Supplied records —

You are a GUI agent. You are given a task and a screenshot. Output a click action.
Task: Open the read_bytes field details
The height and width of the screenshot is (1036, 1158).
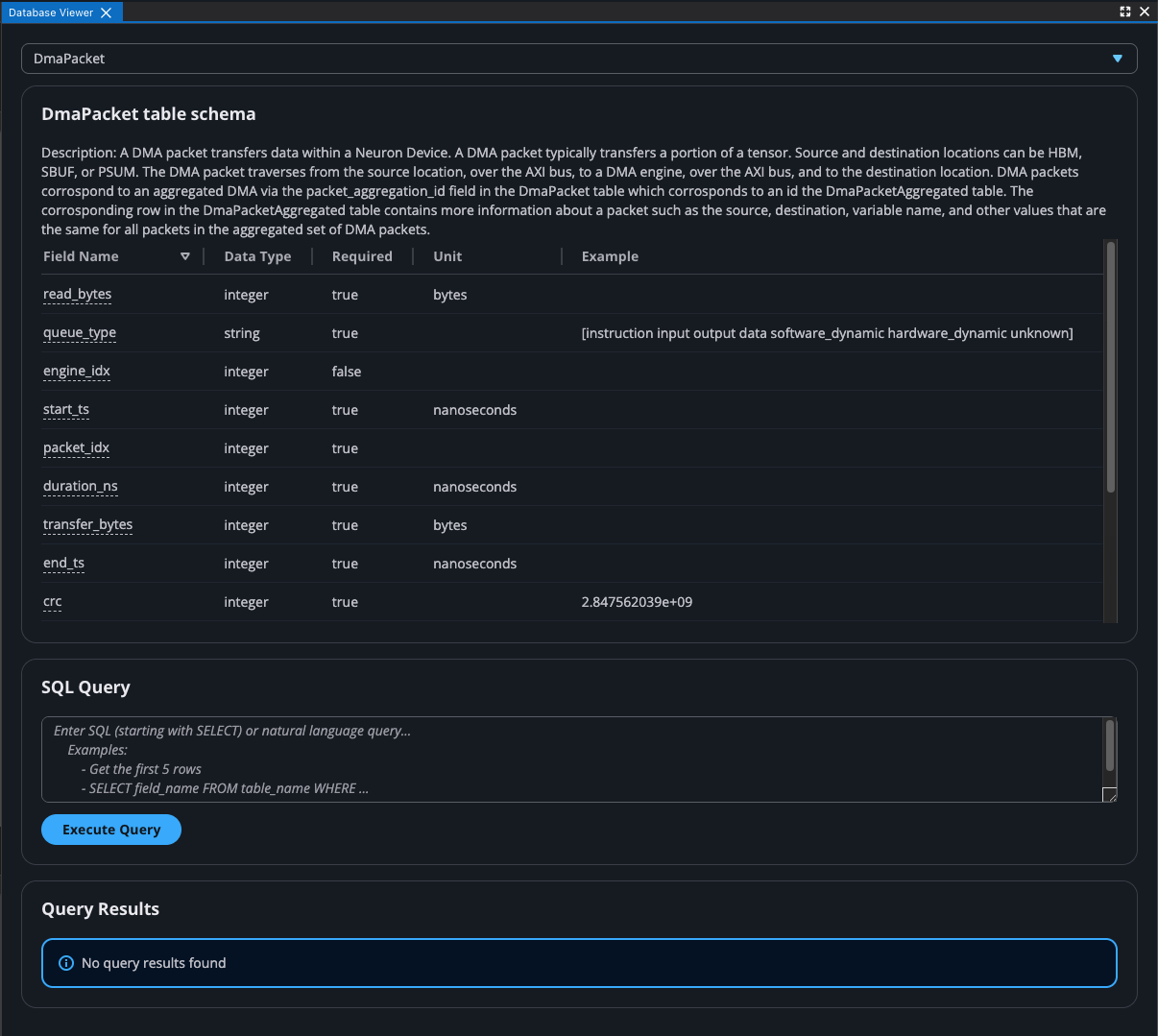click(x=77, y=295)
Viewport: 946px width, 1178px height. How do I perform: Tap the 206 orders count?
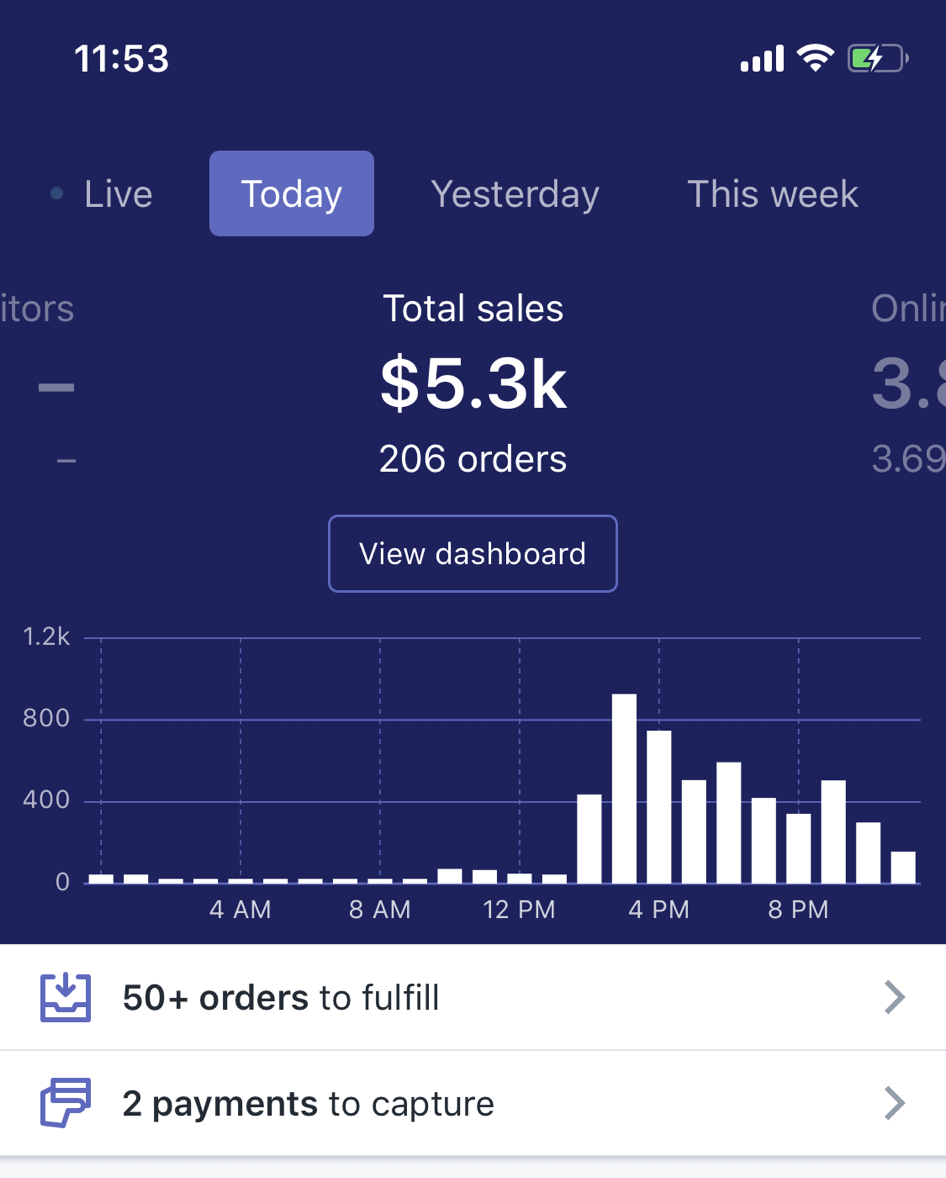tap(473, 459)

Exercise brief —
Without including any picture, reproduce all of the material exactly.

Response —
You are a GUI agent. You are given a task and a screenshot. Output a click action.
Task: Open the read_bytes field details
The height and width of the screenshot is (1036, 1158).
click(x=77, y=295)
Viewport: 946px width, 1178px height. How do I perform: Tap the 206 orders count?
tap(473, 459)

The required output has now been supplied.